*** Opening of PROVIDED RECORDS ***

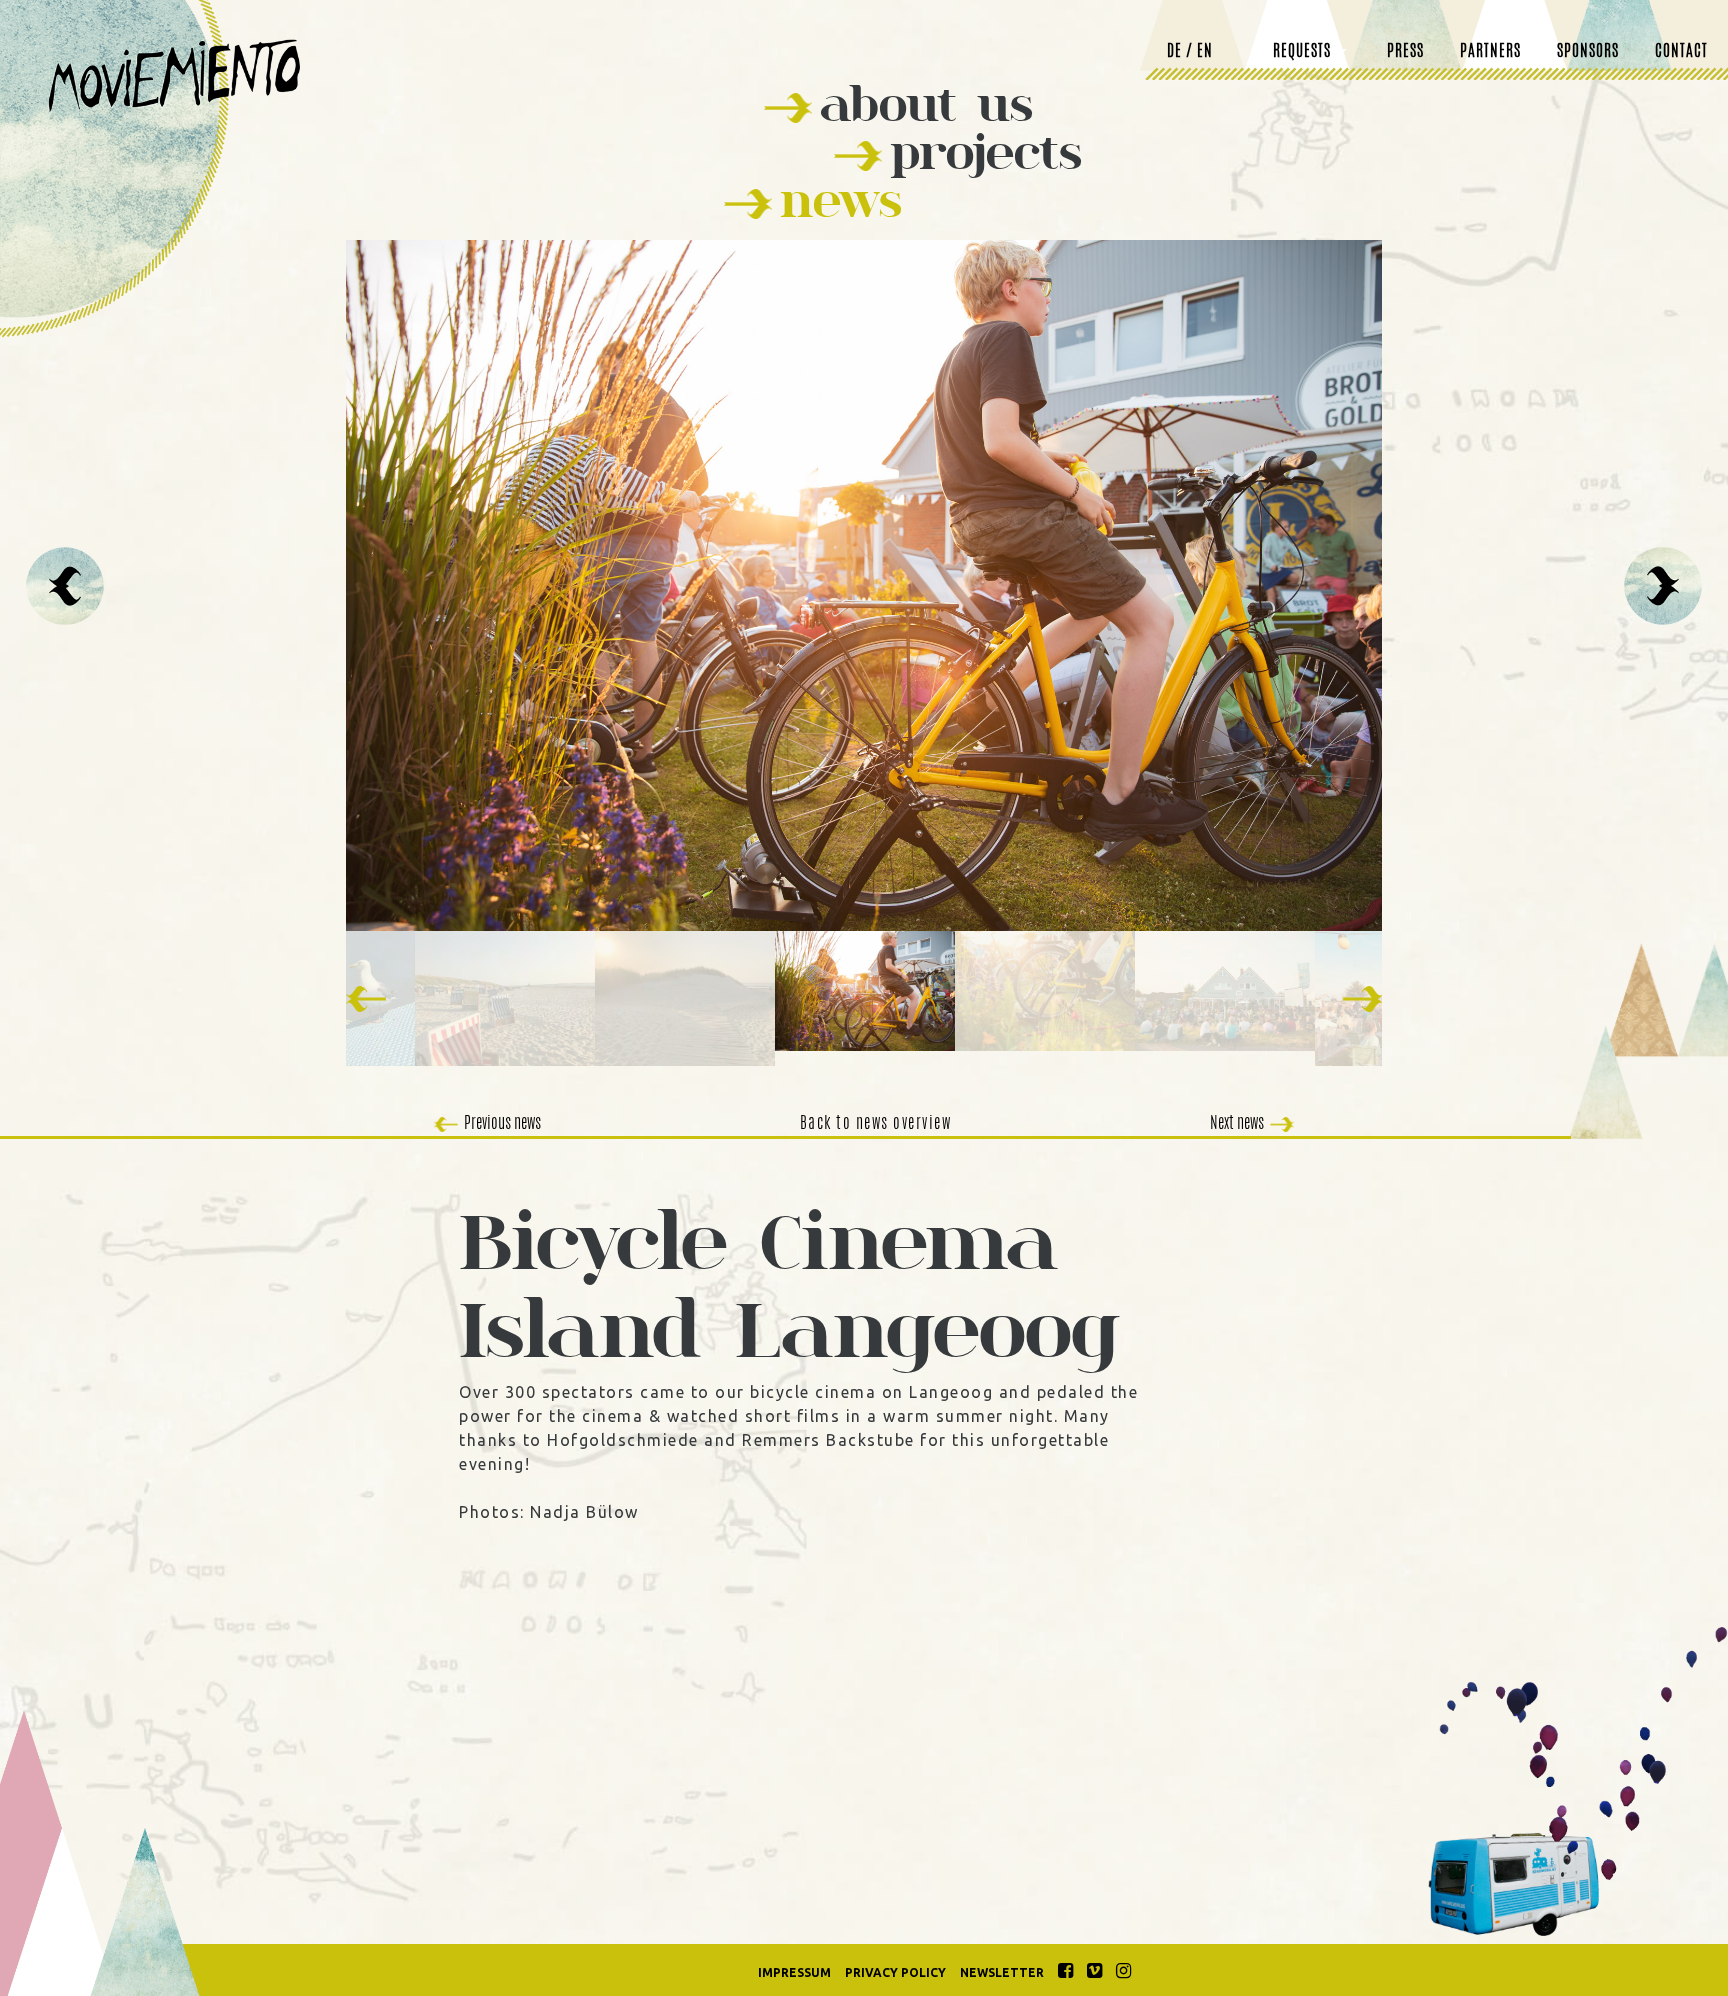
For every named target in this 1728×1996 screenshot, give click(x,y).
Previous (65, 586)
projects (986, 151)
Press (1405, 52)
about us (926, 103)
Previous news (502, 1124)
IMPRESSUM (794, 1972)
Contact (1681, 52)
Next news (1237, 1124)
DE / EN (1190, 52)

*** Close of PROVIDED RECORDS ***

_EXERCISE_
Print the material above once more, exactly. No pictures belong in it.

_RESPONSE_
For every named target in this 1728×1996 screenshot, give click(x,y).
Previous (65, 586)
projects (986, 151)
Press (1405, 52)
about us (926, 103)
Previous news (502, 1124)
IMPRESSUM (794, 1972)
Contact (1681, 52)
Next news (1237, 1124)
DE / EN (1190, 52)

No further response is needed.